Интересно, что слово «ропать», означающее мечеть, имеет, согласно словарю Даля, в русском языке смысл «капище, кумирня, идолище». То есть, в летописи как бы подчеркивается, что мусульмане поклоняются идолам: убеждение, долго бытовавшее в христианстве, как византийском, так и западном. Оставив в стороне замечание о «смраде» и «скверных делах», которые могли попасть в летопись в качестве «благочестивых домыслов» самого летописца, отметим, что ислам не приглянулся десяти русским послам из-за отсутствия в нем «веселия». В уже процитированной нами статье Г. Прошин считает, что речь здесь идет о «той жесткой предопределенности бытия, которую проповедовал ислам» и продолжает:

«Такое миропонимание не оставляло места свободе воле человека, места «веселию». Ислам, таким образом, отвергается за отсутствие в нем оптимизма, гуманистического идеала[296]».

Это чрезвычайно интересное замечание, но для христианского миропонимания X–XII веков чересчур уж далеко идущее. Во-первых, предопределенность в исламе проистекает из идеи неизбежного воздаяния за добрые дела и наказания за злые поступки, и в этом смысле ничем не отличается от библейского предопределения. Если же говорить о гуманистическом идеале, то, как понятие, он сформировался в культуре христианства гораздо позднее описываемого времени. И формировался этот идеал как раз в полной взаимосвязи с исламской философией «свободы воли» тех веков, когда в исламе еще не закрылись «двери ижтихада» и мусульманская жизнь позволяла самые широкие научно-богословские дискуссии о месте и роли человеческого разума в познании Бога и природы. Именно эти идеи определили теологические и гуманистические идеалы Фомы Аквинского, Роджера Бэкона и всего европейского Ренессанса. Говоря об исламе конца X века, следует говорить не о «жесткой предопределенности бытия», которая создалась как понятие и образ жизни гораздо позже, но о действительном исламе той блистательной эпохи, в котором жили и творили ал-Фараби, ал-Мутаннаби, ал-Маарри, Фирдоуси, Авиценна, Бируни, Омар Хайям, ибн ал-Араби, ибн Туфейль, ал-Газзали, ибн Рушд и сотни других ученых, философов, поэтов и писателей. Именно в описываемую нами эпоху в мусульманской культуре сложились «Сказки тысячи и одной ночи», на «веселие» и «гуманистические идеалы» которых Византия могла ответить разве что традиционными житиями святых и мучеников. Более того, при всем величии византийской культуры известно, что круг действительно ученых и культурных людей в Византии был намного теснее и изолированнее, чем в мире ислама, и ограничивался в основном людьми церковного и монашеского сословия, тогда как культура ислама пронизывала жизнь всех городских и многих сельских сословий.

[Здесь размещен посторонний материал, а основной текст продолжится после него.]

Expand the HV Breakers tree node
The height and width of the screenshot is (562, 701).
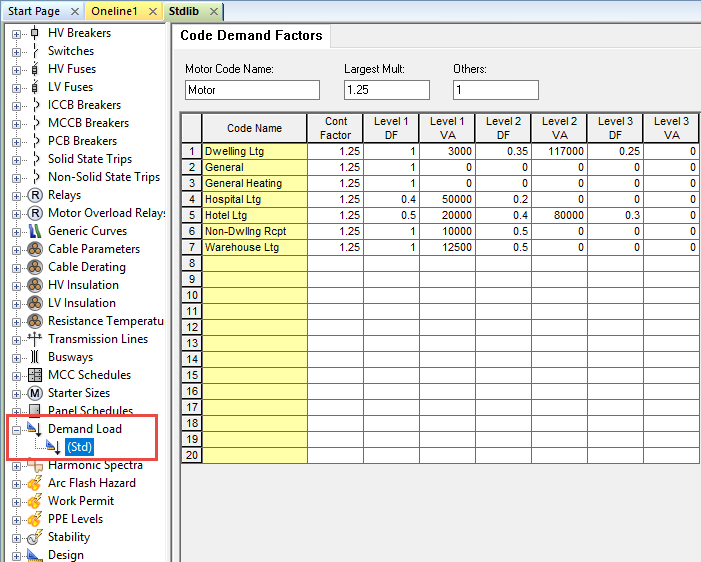16,33
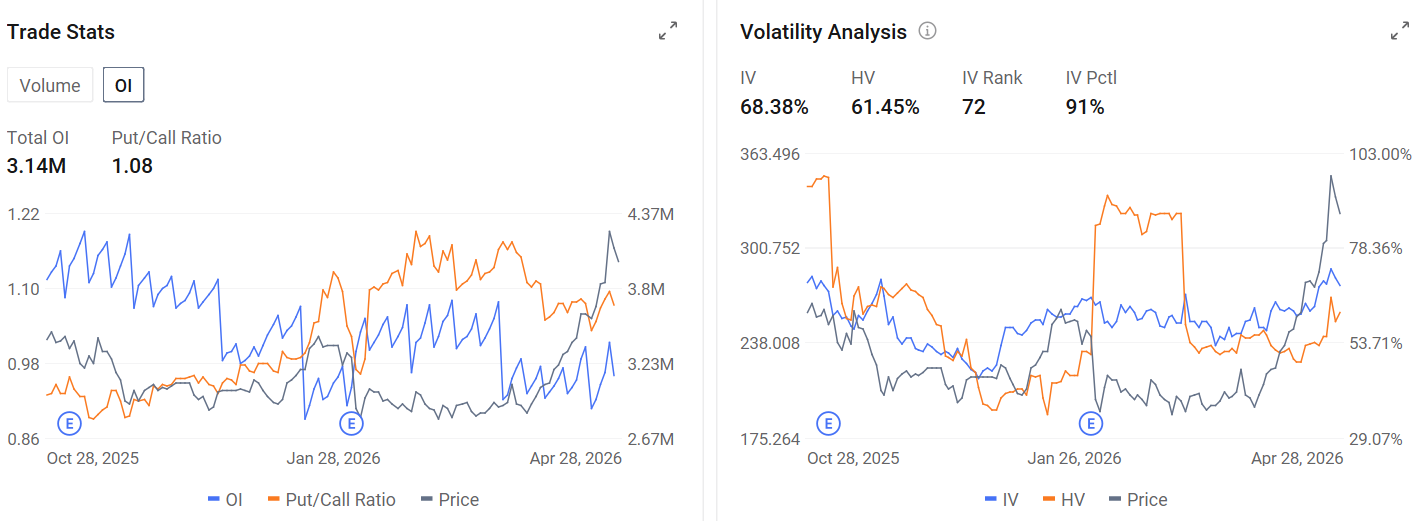Toggle the HV legend series
This screenshot has height=521, width=1425.
coord(1063,500)
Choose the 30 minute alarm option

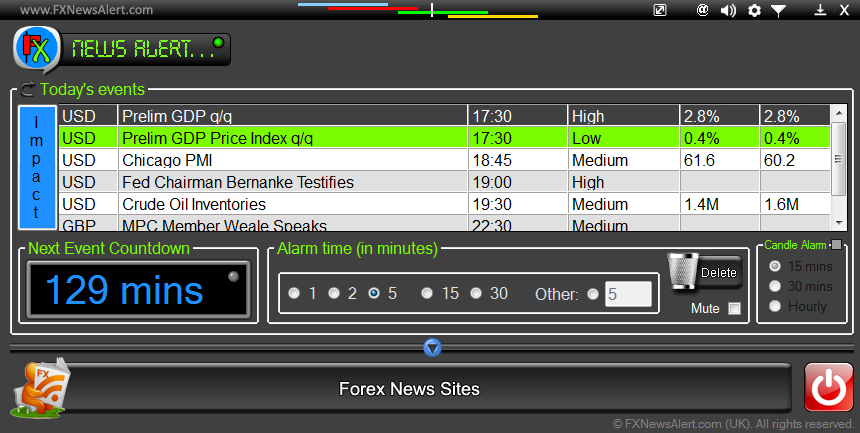point(476,293)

Если быть исторически справедливыми, то «гуманистические идеалы» проникли в византийскую среду гораздо позднее, уже после завоевания Константинополя крестоносцами в ходе Четвертого Крестового похода в 1204 году и возникали эти идеалы, как правило, не в самом Константинополе, но в культурном поле политически раздробленной империи – в Никейском, Трапезундском, Эпирском царствах и в Латинской Романии. Именно в эпоху раздробленности, в эпоху истовых духовных исканий, вызванных крушением средневекового византийского единства, Византия дала миру своих самых великих ученых и философов:

«из 435 ставших нам известными деятелей византийской культуры на протяжении всей истории империи только на XIV век приходится 91 человек, а в XV веке их число увеличивается до 200[297]».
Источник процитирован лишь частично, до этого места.